Aos 87 anos, no dia 28 de março de 1968, o líder da revolta da Chibata concedeu entrevista para os arquivos do Museu da Imagem e do Som do Rio de Janeiro. Os trechos a seguir são dessa entrevista, realizada pelo historiador Hélio Silva, pela jornalista Dulce Alves, pelo superintendente do museu, Sérgio Junqueira e por seu diretor-executivo, Ricardo Cravo Albim, com a paritcipação do filho mais novo de João Cândido, Adalberto Cândido.
Entrevista do líder da Revolta da Chibata ao MIS, em 1968
Hélio Silva - Se hoje você voltasse a ser o mesmo marujo daquele dia [22 de novembro de 1910], você teria agido hoje como agiu?
JOÃO CÂNDIDO - Teria agido da mesma forma.

H.S. - Com que idade você ingressou na Marinha?
JOÃO CÂNDIDO - Com 14 anos. Pertenci à Marinha de 5 de dezembro de 1895 a 30 de dezembro de 1912. Eu entrei na Marinha com 14 anos e entrei bisonho. Entrei bisonho, toda luz que me iluminou, que me ilumina, graças a Deus, que é pouca, foi adquirida, posso dizer, na Marinha.

H.S. - Você teria, se possível, pertencido até hoje à Marinha?
JOÃO CÂNDIDO - Certamente. Eu estaria afastado já, pois já teria passado da idade.

H.S. - Você não guarda queixas da Marinha?
JOÃO CÂNDIDO - Não, nenhuma.

H.S. - Você não tem queixas do mar?
JOÃO CÂNDIDO - Não, o mar é meu amigo.

H.S. - No Brasil, legalmente, o castigo corporal foi abolido com a proclamação da República...
JOÃO CÂNDIDO - O terceiro decreto assinado por Deodoro foi abolindo o castigo corporal nas Forças Armadas.

H.S. - Por que faltas eram castigados os marinheiros?
JOÃO CÂNDIDO - Pelas mínimas, mínimas faltas. Era só antipatia. Tomava antipatia do oficial, pronto.

● **Trechos dos registros**
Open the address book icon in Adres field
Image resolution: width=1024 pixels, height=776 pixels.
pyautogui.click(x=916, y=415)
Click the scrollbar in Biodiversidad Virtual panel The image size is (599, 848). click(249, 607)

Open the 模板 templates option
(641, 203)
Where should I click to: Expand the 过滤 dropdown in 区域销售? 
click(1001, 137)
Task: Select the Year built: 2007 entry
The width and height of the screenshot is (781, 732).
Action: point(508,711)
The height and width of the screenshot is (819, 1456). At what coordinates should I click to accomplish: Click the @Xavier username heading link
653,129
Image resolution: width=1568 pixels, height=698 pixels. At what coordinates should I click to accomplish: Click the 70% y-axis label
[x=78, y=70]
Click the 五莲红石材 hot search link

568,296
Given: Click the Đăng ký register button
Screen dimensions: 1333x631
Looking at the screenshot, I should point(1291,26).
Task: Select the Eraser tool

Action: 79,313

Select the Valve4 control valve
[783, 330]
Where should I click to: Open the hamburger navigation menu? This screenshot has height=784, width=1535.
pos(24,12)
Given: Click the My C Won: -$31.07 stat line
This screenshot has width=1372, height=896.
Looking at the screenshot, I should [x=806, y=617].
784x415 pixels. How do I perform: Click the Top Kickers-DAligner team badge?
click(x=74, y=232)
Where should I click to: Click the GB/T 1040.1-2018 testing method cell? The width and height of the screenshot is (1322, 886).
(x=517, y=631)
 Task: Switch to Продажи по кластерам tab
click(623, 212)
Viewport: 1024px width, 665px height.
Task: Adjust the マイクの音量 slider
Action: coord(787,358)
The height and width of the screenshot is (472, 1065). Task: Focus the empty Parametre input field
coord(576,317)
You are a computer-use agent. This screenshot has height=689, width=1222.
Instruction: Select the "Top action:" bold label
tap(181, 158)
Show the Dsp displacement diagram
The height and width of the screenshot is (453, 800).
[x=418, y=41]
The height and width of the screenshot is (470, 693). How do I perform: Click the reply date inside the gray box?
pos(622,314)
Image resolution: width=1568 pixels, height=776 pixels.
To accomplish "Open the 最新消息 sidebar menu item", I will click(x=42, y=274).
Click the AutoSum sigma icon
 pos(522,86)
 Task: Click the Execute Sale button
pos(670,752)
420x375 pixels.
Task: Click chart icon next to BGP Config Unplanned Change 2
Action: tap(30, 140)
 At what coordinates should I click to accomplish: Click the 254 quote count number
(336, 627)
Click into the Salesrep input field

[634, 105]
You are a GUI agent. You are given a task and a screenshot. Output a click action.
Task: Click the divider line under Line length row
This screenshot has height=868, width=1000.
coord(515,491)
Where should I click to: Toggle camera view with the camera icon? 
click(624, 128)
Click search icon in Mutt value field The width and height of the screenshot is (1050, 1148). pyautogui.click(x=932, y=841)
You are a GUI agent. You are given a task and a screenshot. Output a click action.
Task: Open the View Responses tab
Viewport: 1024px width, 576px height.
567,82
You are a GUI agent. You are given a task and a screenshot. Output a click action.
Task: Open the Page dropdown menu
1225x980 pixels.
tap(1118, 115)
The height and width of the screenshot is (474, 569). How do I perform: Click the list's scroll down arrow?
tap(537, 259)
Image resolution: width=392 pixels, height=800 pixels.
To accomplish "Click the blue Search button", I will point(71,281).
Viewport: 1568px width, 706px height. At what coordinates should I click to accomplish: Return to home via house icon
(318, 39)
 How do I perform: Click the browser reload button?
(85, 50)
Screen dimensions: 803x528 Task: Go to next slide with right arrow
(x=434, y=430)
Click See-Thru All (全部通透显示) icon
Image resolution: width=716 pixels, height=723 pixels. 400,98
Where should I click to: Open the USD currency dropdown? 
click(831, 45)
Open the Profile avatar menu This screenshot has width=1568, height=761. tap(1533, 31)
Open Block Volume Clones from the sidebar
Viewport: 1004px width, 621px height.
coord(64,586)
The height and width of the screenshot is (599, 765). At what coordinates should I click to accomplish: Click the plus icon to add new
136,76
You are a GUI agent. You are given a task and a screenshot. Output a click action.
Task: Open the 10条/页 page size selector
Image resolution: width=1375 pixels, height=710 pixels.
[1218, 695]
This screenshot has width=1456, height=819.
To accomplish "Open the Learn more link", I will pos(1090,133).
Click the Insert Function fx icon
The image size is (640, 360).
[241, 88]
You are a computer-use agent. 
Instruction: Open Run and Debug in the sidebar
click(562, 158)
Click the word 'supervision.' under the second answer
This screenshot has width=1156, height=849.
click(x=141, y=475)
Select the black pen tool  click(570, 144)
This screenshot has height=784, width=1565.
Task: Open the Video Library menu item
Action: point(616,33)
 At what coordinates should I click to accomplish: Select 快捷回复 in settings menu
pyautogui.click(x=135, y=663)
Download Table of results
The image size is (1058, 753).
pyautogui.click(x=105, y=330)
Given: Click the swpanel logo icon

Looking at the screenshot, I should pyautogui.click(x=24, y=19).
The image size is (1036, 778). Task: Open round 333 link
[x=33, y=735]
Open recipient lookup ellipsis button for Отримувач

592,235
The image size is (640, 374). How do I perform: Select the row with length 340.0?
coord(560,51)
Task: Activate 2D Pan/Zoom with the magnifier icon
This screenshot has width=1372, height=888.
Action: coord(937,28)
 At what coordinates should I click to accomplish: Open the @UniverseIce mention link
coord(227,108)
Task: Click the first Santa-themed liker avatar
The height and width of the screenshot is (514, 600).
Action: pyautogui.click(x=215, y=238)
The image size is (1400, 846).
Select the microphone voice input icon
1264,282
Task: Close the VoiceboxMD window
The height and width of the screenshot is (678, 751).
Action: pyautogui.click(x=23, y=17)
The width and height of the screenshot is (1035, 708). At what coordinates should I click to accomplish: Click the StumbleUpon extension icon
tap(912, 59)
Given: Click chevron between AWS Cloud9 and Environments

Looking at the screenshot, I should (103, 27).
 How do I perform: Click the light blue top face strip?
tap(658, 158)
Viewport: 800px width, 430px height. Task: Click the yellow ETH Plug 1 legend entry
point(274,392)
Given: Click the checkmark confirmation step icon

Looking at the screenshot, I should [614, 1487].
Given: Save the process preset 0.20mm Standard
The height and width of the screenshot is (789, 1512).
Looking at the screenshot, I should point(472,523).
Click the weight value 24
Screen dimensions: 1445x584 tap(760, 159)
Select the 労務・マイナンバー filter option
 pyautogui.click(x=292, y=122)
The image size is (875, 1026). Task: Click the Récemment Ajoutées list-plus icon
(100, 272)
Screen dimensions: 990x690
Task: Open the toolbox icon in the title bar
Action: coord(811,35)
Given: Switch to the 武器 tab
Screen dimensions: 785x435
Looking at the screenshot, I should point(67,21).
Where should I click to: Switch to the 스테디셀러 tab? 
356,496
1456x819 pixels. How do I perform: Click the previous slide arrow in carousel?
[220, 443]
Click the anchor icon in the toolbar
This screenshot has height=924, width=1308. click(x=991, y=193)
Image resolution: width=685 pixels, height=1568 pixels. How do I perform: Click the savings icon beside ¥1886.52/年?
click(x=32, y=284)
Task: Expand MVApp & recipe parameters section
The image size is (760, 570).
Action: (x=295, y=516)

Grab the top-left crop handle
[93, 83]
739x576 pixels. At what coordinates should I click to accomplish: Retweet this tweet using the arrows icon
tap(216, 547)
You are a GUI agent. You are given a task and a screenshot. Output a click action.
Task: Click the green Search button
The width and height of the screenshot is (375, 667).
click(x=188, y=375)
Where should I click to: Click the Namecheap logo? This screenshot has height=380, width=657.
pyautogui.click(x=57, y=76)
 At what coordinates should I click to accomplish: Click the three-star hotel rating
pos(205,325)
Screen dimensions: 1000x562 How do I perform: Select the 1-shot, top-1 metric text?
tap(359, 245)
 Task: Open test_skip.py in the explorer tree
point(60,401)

● **O que fazer**
- 1) Reescreva o trecho da entrevista de "H.S. - Você não tem" até "proclamação da República...", substituindo "mar" por "rio".
- 2) Localize nos registros todas as linhas que têm a palavra "Instruction" e copie cada uma delas.
O texto e os registros não têm nenhuma relação entre si.

● **Respostas por tarefa**
- 1)
H.S. - Você não tem queixas do rio?
JOÃO CÂNDIDO - Não, o rio é meu amigo.

H.S. - No Brasil, legalmente, o castigo corporal foi abolido com a proclamação da República...

- 2)
Instruction: Select the "Top action:" bold label
Instruction: Open Run and Debug in the sidebar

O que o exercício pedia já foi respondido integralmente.